§ **Work to complete**
- 1) In the forum thread about the stindex tool, why is the procedure described as being the same? Answer in one to three sentences.
- 2) According to the forum thread about the stindex tool, how large was the output file produced by the first run?
- 3) Rewrite the part of the forum thread about the stindex tool that begins "I did:" as a short numbered list of steps, keeping the commands and paths.

§ **Supplied passage**
== Segment start ==

AudriusButkevicius · January 29, 2020, 1:20pm

Yeah the procedure is the same, just a different package. It will be more interesting for the device where the entry is missing, but it might be useful to run against both.

Catfriend1 · January 29, 2020, 3:41pm

How do I get “idxck” mode?

I did:

Build stindex from v1.3.3 source
Copied it over to the machine having problems (B)
systemctl stop syncthing
cd /.config/syncthing/index-v0.14.0.db
/root/tools/stindex > stindex.log

The file I get is very big (> 100 MByte).

EDIT: Is the correct syntax

cd /.config/syncthing/index-v0.14.0.db
/root/tools/stindex --mode idxck

Catfriend1 · January 29, 2020, 3:48pm

Can you run stindex tool (need to build yourself) with idxck mode and see what it outputs?

== Segment end ==

§ **Data provided**
== Segment start ==

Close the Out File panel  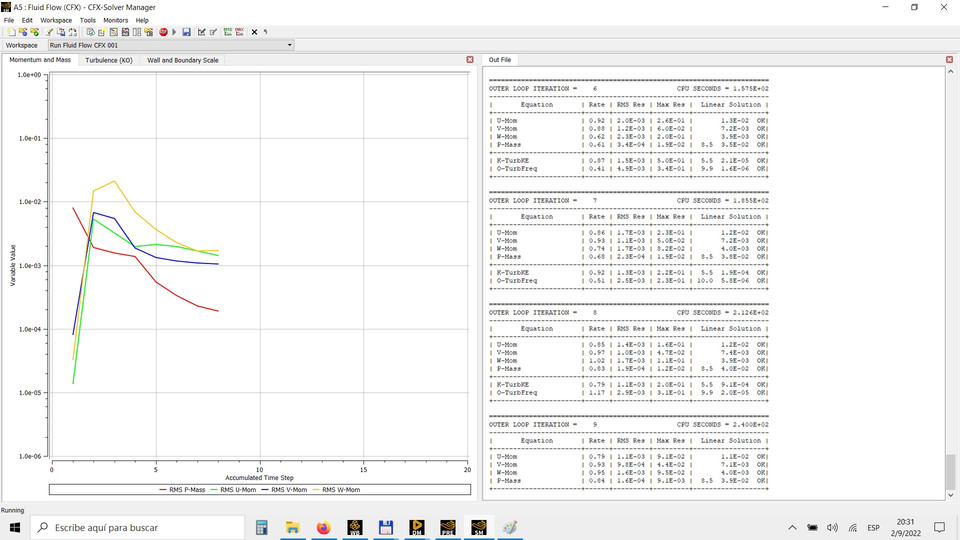[950, 60]
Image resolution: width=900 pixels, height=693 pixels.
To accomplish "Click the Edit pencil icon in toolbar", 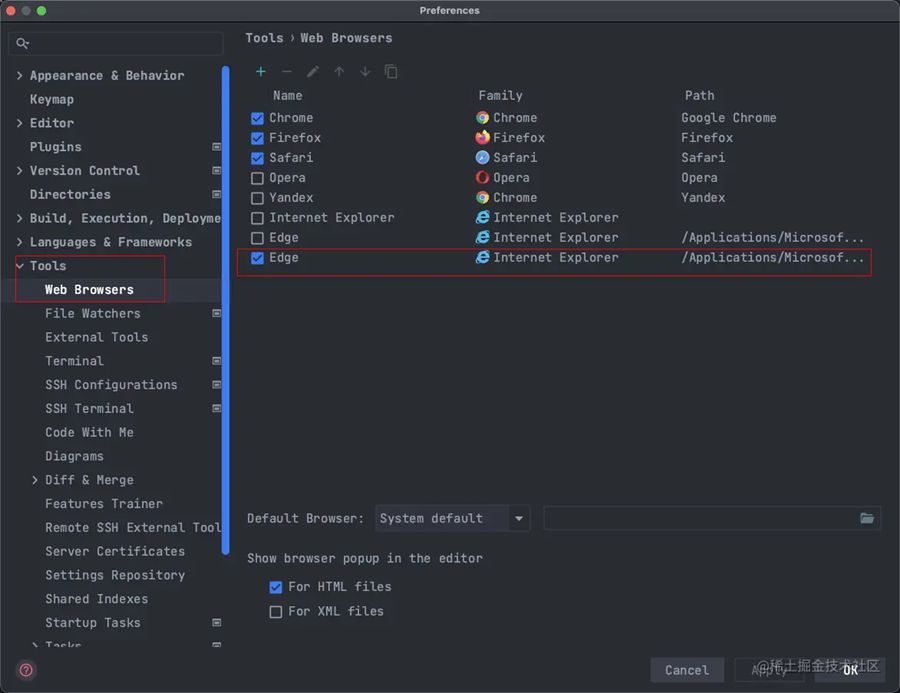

== Segment end ==

§ **Exercise solutions**
- 1) The procedure stays the same because the only difference is the package being used.

- 2) It was very big, more than 100 MByte.

- 3)
1. Built stindex from the v1.3.3 source.
2. Copied it to the machine having problems (B).
3. Stopped Syncthing with systemctl stop syncthing.
4. Changed into /.config/syncthing/index-v0.14.0.db.
5. Ran /root/tools/stindex and saved the output to stindex.log.